- Born: 1385
- Died: 30 December 1439 (aged 54) Bermondsey Abbey, London, England
- Burial: Canterbury Cathedral, Kent, England
- Spouse: John Beaufort, 1st Earl of Somerset ​ ​(m. 1397; died 1410)​ Thomas of Lancaster, Duke of Clarence ​ ​(m. 1411; died 1421)​
- Issue: Henry Beaufort, 2nd Earl of Somerset; Joan Beaufort, Queen of Scots; John Beaufort, 1st Duke of Somerset; Thomas Beaufort, Count of Perche; Edmund Beaufort, 2nd Duke of Somerset; Margaret Beaufort, Countess of Devon;
- Dynasty: Holland family
- Father: Thomas Holland, 2nd Earl of Kent
- Mother: Alice FitzAlan

= Margaret Holland, Duchess of Clarence =

English noblewoman (1385–1439)

Margaret Holland (1385 – 30 December 1439) was a medieval English noblewoman and a member of the powerful Holland family. Through her marriages she became Countess of Somerset and Duchess of Clarence. She was "at the very centre of royal power and prestige" throughout her lifetime.

== Early life ==
Margaret was a daughter of Thomas Holland, 2nd Earl of Kent, who was the son of Joan "the Fair Maid of Kent" (granddaughter of Edward I of England, wife of Edward the Black Prince and mother of Richard II of England). Margaret's mother was Alice FitzAlan, daughter of Richard FitzAlan, 10th Earl of Arundel and Eleanor of Lancaster.

== Marriages and issue ==
Margaret married John Beaufort, 1st Earl of Somerset, son of John of Gaunt and his mistress Katherine Swynford. They had six children:
- Henry Beaufort, 2nd Earl of Somerset (1401–1418).
- Joan Beaufort (d. 1445), who married James I of Scotland and Sir James Stewart, the Black Knight of Lorn.
- John Beaufort, 1st Duke of Somerset (1404–1444), who married Margaret Beauchamp.
- Thomas Beaufort, Count of Perche (c. 1405–1431). Died at the Siege of Louviers.
- Edmund Beaufort, 2nd Duke of Somerset (c. 1406–1455) who married Eleanor Beauchamp, daughter of Richard de Beauchamp, 13th Earl of Warwick, by his first wife Elizabeth de Berkeley.
- Margaret Beaufort (c. 1408–1449), who married Thomas de Courtenay, 5th Earl of Devon.

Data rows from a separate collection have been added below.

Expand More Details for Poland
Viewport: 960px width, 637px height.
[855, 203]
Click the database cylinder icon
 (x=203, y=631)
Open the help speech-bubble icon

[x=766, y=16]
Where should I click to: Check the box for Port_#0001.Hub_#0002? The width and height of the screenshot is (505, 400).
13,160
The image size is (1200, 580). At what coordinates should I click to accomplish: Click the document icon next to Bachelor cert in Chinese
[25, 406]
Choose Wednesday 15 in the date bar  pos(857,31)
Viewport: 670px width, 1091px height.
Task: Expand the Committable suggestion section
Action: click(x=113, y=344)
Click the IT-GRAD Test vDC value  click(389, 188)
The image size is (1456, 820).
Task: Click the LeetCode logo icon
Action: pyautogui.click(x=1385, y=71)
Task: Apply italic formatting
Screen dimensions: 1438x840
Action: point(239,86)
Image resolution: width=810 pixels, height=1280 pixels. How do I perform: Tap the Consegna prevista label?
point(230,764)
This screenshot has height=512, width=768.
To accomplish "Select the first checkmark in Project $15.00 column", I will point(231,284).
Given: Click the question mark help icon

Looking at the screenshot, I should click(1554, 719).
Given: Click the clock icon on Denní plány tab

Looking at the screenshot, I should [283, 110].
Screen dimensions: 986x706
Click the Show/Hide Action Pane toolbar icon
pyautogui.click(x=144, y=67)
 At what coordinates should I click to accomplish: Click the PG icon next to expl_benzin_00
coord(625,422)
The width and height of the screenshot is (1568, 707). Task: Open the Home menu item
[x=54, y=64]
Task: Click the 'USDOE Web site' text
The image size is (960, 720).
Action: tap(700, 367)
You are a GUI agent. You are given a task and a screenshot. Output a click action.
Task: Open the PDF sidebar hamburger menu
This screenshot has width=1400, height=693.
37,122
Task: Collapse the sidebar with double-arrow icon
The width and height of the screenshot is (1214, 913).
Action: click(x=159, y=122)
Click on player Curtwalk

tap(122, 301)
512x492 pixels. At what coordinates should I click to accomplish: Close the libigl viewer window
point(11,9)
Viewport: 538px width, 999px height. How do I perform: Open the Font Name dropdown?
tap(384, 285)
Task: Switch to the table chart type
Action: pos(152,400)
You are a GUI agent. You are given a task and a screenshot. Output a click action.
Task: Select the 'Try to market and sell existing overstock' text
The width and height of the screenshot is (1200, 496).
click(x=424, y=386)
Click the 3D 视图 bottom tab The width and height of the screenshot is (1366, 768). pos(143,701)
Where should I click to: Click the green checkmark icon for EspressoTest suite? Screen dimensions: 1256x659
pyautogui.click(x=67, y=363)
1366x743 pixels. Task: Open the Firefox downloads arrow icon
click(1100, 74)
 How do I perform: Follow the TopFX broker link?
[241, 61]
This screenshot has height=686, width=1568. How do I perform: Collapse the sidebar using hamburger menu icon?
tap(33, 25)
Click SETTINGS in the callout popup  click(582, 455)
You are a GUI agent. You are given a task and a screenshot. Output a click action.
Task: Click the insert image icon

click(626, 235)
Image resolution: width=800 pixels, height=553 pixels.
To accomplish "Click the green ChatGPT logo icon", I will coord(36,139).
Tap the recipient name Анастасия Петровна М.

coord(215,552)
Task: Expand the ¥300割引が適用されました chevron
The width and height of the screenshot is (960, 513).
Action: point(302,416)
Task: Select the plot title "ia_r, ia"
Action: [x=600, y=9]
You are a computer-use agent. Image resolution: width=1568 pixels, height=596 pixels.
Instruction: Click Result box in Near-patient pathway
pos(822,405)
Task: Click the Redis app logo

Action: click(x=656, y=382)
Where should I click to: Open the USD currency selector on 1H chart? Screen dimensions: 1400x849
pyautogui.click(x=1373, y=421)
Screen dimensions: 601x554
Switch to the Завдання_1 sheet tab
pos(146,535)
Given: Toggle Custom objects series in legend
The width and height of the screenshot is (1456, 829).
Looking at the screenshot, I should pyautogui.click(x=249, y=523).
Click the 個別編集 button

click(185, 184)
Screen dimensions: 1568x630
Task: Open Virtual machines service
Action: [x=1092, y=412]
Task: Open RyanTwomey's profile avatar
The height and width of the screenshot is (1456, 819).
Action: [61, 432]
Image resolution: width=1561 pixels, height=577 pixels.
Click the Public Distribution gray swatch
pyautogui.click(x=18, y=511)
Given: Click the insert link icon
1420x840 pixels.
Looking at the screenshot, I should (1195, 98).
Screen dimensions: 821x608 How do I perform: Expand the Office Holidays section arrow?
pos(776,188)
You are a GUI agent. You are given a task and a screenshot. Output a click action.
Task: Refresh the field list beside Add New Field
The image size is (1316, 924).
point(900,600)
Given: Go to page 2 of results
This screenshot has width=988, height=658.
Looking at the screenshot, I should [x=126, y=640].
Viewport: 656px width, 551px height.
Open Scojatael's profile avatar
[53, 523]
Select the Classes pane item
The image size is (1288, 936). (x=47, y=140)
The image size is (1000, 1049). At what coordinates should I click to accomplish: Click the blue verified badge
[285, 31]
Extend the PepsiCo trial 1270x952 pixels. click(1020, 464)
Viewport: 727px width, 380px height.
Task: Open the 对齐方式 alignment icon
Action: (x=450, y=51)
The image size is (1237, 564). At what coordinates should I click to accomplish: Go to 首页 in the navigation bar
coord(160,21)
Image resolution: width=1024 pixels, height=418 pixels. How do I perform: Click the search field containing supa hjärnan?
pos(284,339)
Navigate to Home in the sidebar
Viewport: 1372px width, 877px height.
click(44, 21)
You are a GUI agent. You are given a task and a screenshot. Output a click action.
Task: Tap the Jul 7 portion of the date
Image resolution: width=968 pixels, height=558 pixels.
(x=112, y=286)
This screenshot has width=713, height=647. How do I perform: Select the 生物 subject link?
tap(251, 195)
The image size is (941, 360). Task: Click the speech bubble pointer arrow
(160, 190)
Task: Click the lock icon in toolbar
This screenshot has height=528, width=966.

In 1399, she was invested as a Lady of the Order of the Garter (LG).

After her husband John Beaufort died in 1410, she married his half-nephew Thomas of Lancaster, Duke of Clarence (1387–1421), the son of King Henry IV. They had no children, although Thomas was stepfather to her six children from her first marriage, who were his first cousins.

== Later life and death ==
In 1419 she travelled to Normandy with her sons to be with her husband there, leaving her daughters in the care of the Prioress of Dartford. Her husband died on 22 March 1421 fighting at the Battle of Baugé, Anjou, France. She was an executrix of his will alongside executors John Colvylle of Neuton, Cambridgeshire, knight, and Henry Merston of Westminster, clerk.

In 1430 a book about the life of St. Jerome was made for her by Symon Wynter of Syon Abbey.

Margaret retired to St. Saviour's Abbey, Bermondsey, London, where she died on 30 December 1439.

Margaret and both her husbands are buried together in a carved alabaster tomb in Canterbury Cathedral that she commissioned. The monument shows her lying in repose between her two husbands, which is extremely rare. Her husbands had been buried in the Trinity Chapel and were exhumed to be reburied alongside Margaret.

==Descendants==
Through her son John, the 1st Duke of Somerset, and his wife Margaret Beauchamp, Lady Margaret is an ancestress to the Tudor monarchs.